September 21, 2015 being the 43rd anniversary of the declaration of martial law, I would like to share three tales from the anti-Marcos resistance abroad that illustrate why breaking the law is sometimes the only way to live up to the demands of a higher law.
It was 1975, and I had just finished my PhD at Princeton. At that time, an academic career was something that I had no intention of pursuing. The task at that time was quite clear to me: to overthrow the Marcos dictatorship. I became part of an international network connected to the Philippine underground and a full-time activist. I went to Washington and helped set up an office that lobbied the US Congress to cut aid to the Marcos regime.

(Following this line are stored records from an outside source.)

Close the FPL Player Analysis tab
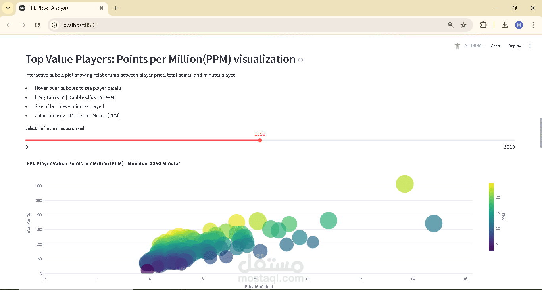This screenshot has width=542, height=290. 102,8
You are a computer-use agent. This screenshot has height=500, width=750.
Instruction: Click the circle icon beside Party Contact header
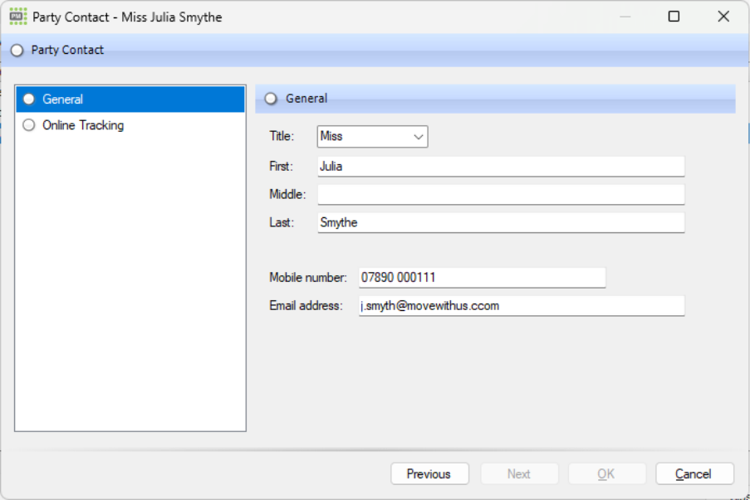[16, 50]
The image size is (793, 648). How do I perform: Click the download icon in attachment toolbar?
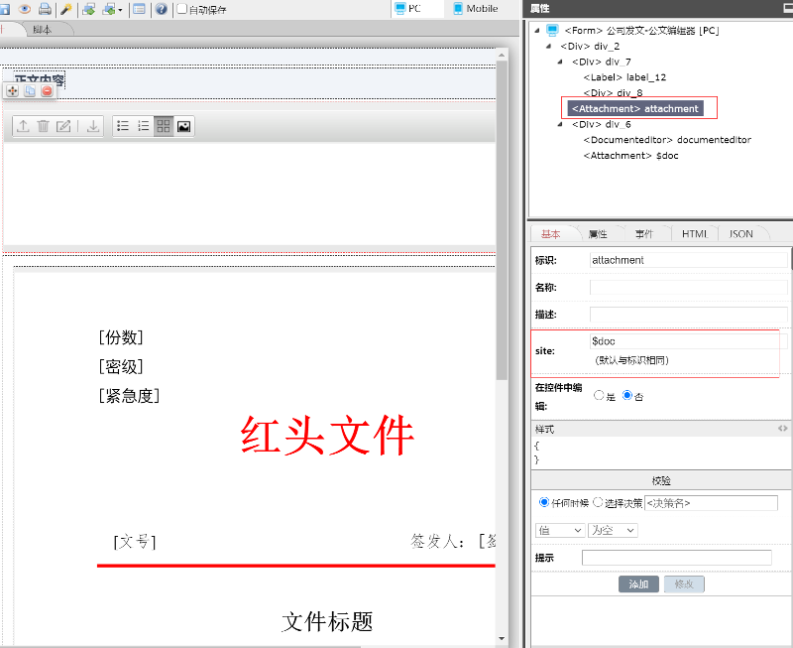[92, 126]
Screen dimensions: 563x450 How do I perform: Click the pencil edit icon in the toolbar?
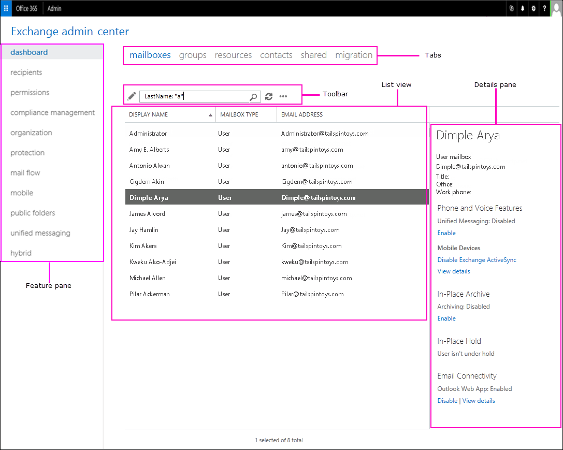(x=132, y=96)
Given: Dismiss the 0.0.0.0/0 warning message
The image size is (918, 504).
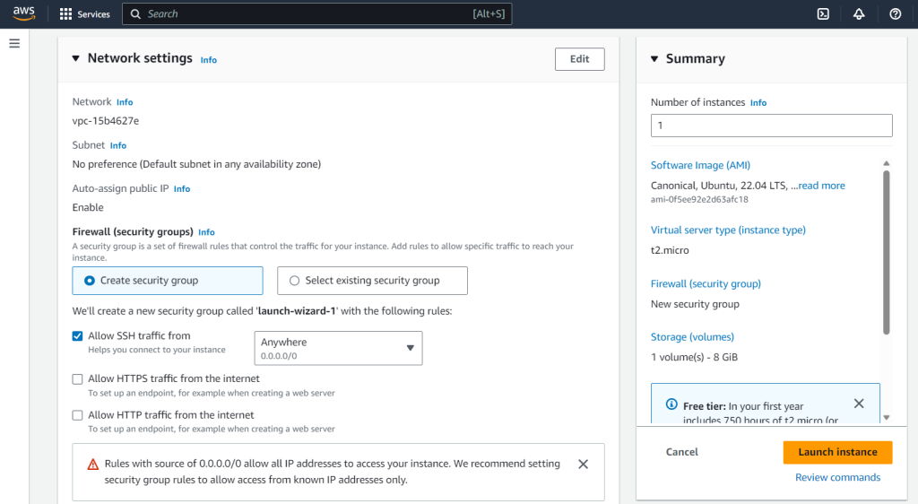Looking at the screenshot, I should click(x=583, y=464).
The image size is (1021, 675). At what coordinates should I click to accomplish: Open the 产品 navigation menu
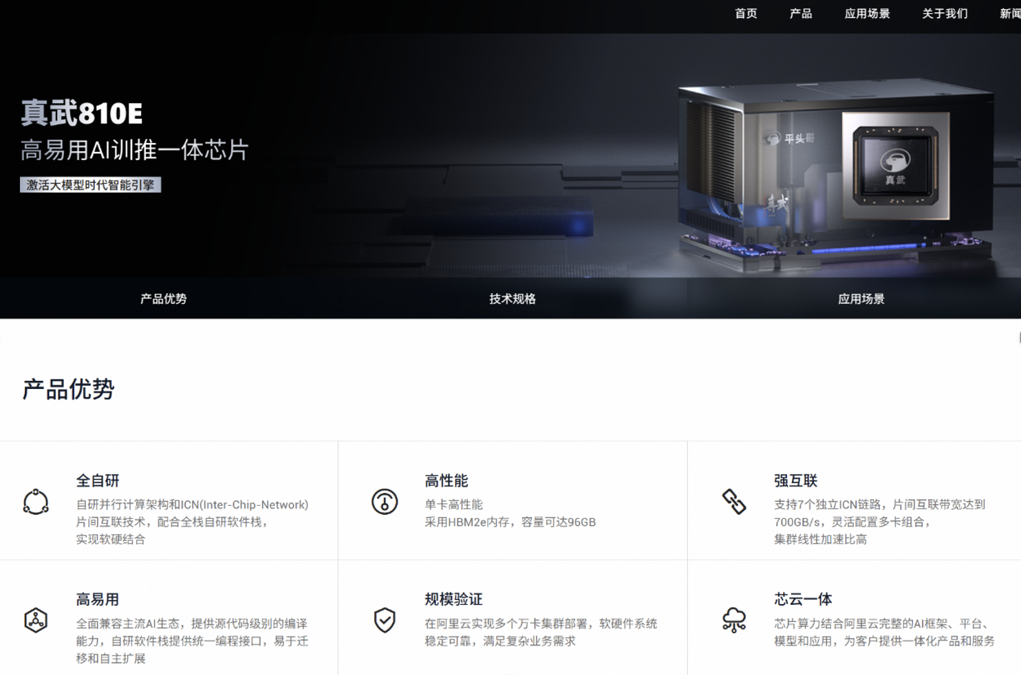coord(801,14)
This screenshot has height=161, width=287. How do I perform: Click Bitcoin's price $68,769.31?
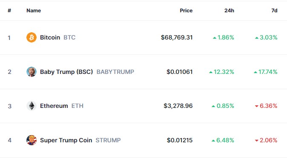(177, 37)
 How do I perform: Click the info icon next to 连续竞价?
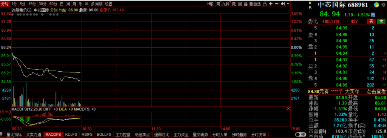point(29,10)
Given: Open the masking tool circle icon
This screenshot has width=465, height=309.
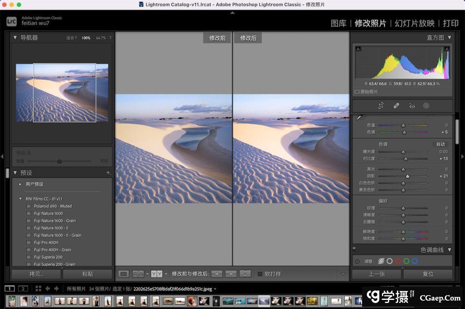Looking at the screenshot, I should click(x=426, y=106).
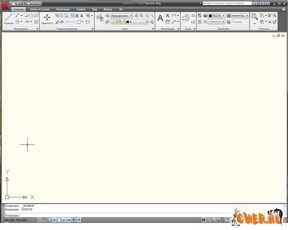
Task: Open the red AutoCAD application menu button
Action: [x=5, y=6]
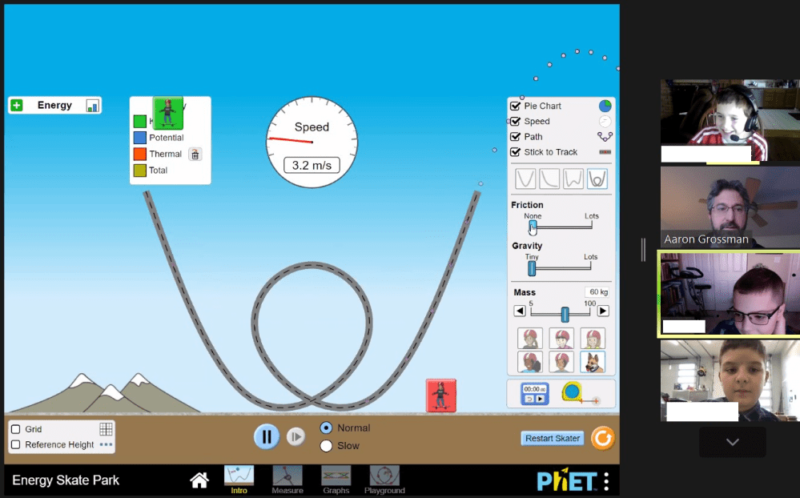Select the parabola U-shaped track preset

[x=525, y=179]
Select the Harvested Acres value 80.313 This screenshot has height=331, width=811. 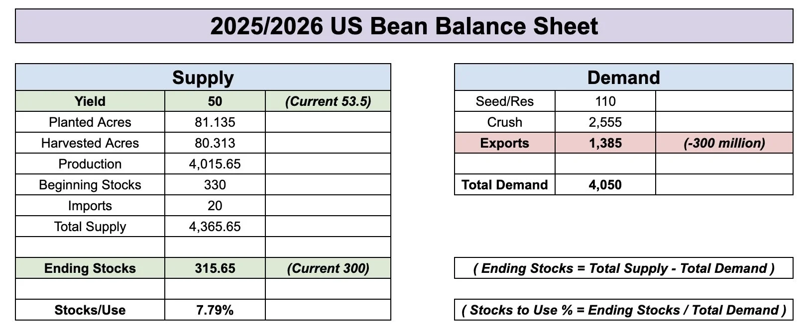[x=215, y=143]
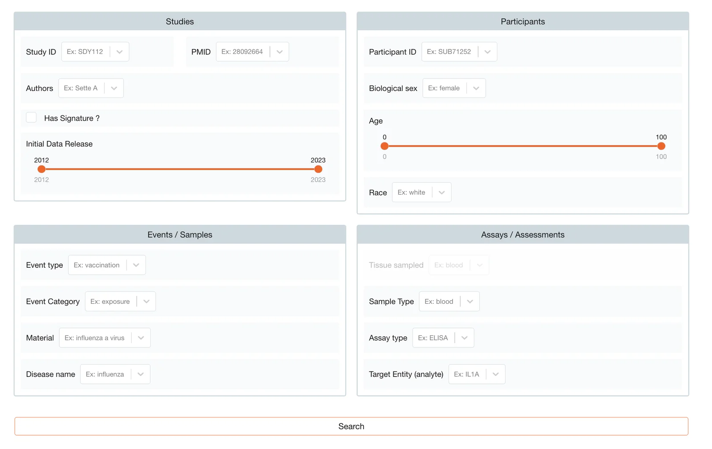Expand the PMID dropdown arrow

click(x=279, y=52)
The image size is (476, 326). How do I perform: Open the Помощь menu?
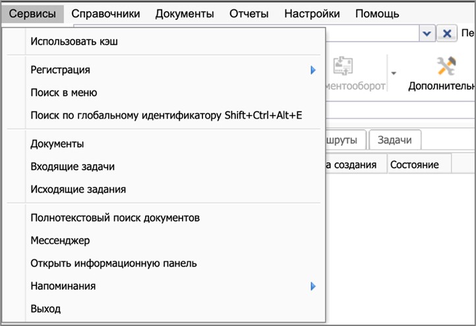coord(377,13)
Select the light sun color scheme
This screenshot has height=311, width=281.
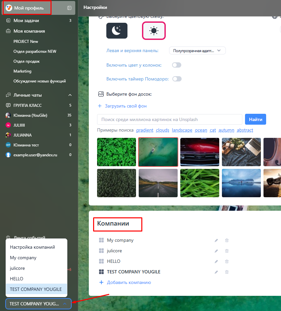[154, 31]
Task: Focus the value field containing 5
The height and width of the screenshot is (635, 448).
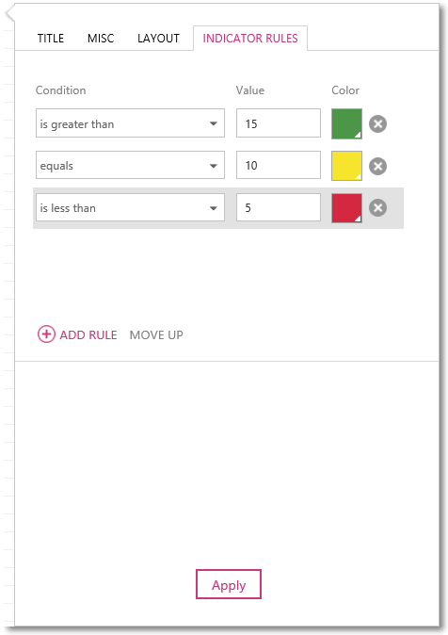Action: [x=279, y=207]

Soon we realized that in order to do any effective work, we had to look at all the dimensions of US support for the dictatorship. For example, the largest part of US aid to Marcos was channeled through multilateral institutions such as the World Bank, and the problem was that the lack of transparency of the Bank meant that we couldn’t get any information about the Bank programs. The only information that we got came from sanitized press releases. It became clear that to show what the Bank was doing and expose it, we had to get the documents from within the Bank itself. At first, we slowly formed a network of informants within the Bank. These were acquaintances, “liberals with a conscience.” Our work was part of a process of building what was effectively a counter-intelligence network not only within the Bank but also within the State Department and other agencies of the US government.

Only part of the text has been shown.